The standard solution is that during light baking, the editor automatically places little indirect lighting samples around your level. This is done using the lightmass important volumes. The meshes lit this way should be fairly closely lit to the static environment.

The other way is to check “light as if static” on your movable actors. That may have problems though. For example if a door is closed to a dark room and you tell it to light as if static, you will see the dark side of the door when it opens unless you place some light for it on the dark side.

Also bounce light won’t really have that much affect on the side vs top lighting. Skylights with lower brightness set to upperbrightness basically are omni inward sources like others mentioned. Everything else is just adding degrees of occlusion. Ie lowerbrightness=0 is like fake ground occlusion.

You’re correct… what I realized is that stationary skylights light movable objects so wildly differently from static ones that if I try to make a static wall with a dynamic element (say, a destructible panel) there will always be extreme lighting discontinuities between the dynamic panel and the adjacent static wall. I need every major piece of level geometry to be lit the same to cover up things like this, for nice smooth shadow lines, so I either need to light dynamic meshes as static (works okay for placed objects but you can’t prebake lighting data for yet-to-be-spawned ones; e.g. when a cracked wall panel is replaced with a destroyed wall panel, the cracked panel can be lit but the destroyed wall panel will always be unlit) or simply light everything as dynamic even if the lights themselves are totally static, which is what I’m currently doing.

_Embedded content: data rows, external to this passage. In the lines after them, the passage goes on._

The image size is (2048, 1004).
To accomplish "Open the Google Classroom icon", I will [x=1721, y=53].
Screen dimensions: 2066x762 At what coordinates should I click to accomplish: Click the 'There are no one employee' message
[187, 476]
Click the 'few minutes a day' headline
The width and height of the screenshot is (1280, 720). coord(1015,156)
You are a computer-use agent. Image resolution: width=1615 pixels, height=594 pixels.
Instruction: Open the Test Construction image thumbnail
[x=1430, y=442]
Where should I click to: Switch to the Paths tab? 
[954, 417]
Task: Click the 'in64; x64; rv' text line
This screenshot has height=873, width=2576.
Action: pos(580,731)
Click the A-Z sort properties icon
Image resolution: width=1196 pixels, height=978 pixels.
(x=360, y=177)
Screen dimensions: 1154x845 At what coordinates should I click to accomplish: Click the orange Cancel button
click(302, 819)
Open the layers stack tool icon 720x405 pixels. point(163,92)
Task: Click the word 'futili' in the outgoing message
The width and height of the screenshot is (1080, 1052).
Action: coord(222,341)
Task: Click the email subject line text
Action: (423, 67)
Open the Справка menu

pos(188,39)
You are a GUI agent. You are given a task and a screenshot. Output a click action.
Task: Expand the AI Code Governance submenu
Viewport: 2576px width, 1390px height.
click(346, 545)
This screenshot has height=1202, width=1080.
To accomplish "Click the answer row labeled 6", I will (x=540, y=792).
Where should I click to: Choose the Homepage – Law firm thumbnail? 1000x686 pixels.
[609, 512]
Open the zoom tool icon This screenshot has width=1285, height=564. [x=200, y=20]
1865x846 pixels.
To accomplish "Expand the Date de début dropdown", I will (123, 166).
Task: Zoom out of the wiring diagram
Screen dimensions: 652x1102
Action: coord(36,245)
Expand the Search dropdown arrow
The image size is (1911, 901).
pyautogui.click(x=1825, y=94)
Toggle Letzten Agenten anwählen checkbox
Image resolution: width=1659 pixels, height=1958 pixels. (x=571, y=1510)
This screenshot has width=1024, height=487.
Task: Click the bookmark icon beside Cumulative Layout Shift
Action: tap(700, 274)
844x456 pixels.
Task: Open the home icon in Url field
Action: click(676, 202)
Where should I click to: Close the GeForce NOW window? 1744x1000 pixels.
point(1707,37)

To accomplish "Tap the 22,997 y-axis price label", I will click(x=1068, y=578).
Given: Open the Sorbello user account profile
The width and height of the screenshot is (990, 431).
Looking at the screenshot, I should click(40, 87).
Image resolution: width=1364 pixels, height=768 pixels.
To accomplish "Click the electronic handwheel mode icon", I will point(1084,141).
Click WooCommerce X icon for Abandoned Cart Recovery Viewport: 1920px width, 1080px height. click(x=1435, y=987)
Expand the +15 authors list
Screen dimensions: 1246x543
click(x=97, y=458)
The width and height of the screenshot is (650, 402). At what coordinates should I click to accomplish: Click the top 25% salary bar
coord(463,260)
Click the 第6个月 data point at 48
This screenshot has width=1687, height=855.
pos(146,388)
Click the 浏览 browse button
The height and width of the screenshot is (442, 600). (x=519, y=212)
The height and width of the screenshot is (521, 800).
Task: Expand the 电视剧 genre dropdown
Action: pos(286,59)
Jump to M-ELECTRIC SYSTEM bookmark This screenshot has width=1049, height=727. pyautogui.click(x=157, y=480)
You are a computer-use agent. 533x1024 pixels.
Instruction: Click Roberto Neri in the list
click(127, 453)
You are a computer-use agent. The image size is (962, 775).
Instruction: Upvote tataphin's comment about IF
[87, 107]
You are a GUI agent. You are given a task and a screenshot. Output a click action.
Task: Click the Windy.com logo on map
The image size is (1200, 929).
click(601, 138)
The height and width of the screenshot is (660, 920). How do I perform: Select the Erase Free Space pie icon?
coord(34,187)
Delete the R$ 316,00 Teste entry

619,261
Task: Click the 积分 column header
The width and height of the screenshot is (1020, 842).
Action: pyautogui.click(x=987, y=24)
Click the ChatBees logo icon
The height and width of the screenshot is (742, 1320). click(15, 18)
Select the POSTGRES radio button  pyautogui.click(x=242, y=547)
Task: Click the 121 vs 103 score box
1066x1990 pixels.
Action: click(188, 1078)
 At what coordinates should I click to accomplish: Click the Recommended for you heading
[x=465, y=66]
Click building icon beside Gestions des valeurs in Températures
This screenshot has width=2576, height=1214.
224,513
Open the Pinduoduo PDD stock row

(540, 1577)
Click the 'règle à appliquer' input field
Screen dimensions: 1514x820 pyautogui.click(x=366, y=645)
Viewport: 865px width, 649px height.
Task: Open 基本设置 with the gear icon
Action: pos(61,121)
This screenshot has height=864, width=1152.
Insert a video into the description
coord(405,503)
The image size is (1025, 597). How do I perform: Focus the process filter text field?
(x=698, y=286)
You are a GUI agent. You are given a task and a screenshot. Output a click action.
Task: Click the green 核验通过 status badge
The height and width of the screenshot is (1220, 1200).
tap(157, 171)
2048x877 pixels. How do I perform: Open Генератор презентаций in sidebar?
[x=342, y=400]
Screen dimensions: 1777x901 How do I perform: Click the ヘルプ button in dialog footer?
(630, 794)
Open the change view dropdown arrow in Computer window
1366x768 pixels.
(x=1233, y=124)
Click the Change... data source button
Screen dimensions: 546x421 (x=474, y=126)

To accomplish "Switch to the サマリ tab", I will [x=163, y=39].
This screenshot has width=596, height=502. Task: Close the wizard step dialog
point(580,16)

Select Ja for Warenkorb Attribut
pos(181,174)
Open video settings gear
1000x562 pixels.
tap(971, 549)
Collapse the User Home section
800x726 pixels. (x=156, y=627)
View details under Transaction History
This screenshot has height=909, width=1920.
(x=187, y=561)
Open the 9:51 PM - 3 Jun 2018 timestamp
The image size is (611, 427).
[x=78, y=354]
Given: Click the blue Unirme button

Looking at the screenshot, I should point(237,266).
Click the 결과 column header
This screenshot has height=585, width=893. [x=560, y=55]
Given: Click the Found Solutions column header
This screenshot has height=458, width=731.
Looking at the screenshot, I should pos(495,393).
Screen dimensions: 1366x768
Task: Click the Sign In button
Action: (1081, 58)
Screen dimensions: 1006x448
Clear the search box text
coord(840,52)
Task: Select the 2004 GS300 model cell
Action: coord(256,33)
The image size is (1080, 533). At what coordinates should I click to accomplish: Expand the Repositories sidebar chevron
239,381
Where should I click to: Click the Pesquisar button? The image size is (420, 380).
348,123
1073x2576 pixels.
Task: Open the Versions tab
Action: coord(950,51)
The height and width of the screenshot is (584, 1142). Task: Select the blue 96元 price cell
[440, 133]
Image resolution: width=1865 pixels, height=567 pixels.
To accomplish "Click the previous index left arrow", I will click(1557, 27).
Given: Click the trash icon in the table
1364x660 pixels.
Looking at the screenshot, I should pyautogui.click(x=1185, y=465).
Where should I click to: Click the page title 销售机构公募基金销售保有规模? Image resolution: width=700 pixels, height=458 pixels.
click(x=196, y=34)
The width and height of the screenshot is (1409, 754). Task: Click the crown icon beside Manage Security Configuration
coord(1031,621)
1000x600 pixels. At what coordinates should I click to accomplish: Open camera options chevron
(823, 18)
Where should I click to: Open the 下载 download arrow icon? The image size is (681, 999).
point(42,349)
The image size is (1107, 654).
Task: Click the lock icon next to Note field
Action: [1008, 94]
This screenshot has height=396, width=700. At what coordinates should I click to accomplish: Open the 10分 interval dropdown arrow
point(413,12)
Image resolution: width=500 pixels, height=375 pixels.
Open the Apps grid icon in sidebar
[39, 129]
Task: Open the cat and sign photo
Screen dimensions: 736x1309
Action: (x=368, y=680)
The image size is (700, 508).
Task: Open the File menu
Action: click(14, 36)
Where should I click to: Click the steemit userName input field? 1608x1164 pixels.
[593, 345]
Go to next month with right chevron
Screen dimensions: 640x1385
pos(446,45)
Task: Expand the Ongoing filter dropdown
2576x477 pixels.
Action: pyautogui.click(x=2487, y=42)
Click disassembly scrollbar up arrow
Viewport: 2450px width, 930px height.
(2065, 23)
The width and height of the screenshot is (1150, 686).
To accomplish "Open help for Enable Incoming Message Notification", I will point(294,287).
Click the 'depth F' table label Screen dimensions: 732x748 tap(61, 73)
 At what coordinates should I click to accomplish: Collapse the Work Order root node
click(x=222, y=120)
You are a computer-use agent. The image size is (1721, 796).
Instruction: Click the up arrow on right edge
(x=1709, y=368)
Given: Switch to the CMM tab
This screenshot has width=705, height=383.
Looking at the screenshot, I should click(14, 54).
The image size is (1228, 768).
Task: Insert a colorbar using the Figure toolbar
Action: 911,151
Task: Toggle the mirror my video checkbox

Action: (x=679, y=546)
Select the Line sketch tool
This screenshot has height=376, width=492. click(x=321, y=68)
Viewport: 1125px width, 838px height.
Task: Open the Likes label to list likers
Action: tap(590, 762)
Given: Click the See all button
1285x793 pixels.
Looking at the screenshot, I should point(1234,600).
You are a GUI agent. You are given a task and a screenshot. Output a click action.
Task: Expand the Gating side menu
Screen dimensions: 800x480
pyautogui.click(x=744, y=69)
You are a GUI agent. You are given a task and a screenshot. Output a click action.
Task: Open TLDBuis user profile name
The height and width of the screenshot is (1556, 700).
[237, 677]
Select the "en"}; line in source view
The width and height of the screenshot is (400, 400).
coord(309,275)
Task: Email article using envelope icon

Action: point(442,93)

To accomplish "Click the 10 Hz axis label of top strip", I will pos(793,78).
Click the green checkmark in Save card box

Be aware, I HAVE to set my indirect lighting to 0! It’s necessary for the art style to NOT have indirect lighting bounces being performed, which means the indirect lighting cache will be populated with blacks for any areas not touched directly by light rays (or at least that’s what appears to be happening). Since static skylights do not properly shadow dynamic objects, the net result is what my picture shows: static objects have their shadowed areas lightened by the skylight, while dynamic ones do not, leading to the shadowing errors.

Case in point, here’s a simple side-by-side of a wall with baked stationary lighting versus one with pure dynamic (i.e. nonshadowing) lighting from a skylight. Notice the enormous difference between the lighting results when baked (left) and not baked (right). Shadows are properly cast on static geometry, but dynamic geometry doesn’t get shadowing from the skylight, meaning I get chunks of pure black wherever the skylight touches a dynamic object rather than a static one.

I apologize but your comparison images are not very clear to me. You are saying on the left is baked lighting with a dynamic object (the black square with the masked hole) whereas the right is all dynamic, correct?

If so, I am not sure why the large panel on the left is black since it is not shadowed at all (at least in terms of skylight visibility). It looks like your dynamic objects in sun shadow are not getting lit by the skylight at all.

I tried to set up a repro case here. I made a scene with stationary lighting.

The big cube creates an all indirect shadow area.

The “medium” cubes (selected) are Moveable objects being lit dynamically. You can tell they are different because the shadow resolution is different but the indirect lighting on the dynamic and static objects is nearly identical. There is no black indirect lighting anywhere.


What is different in your stationary lighting setup?

Try setting num indirect lighting bounces to 0 in world settings, as mine is…?

You can’t get indirect light without indirect light bounces. Why did you set it to zero?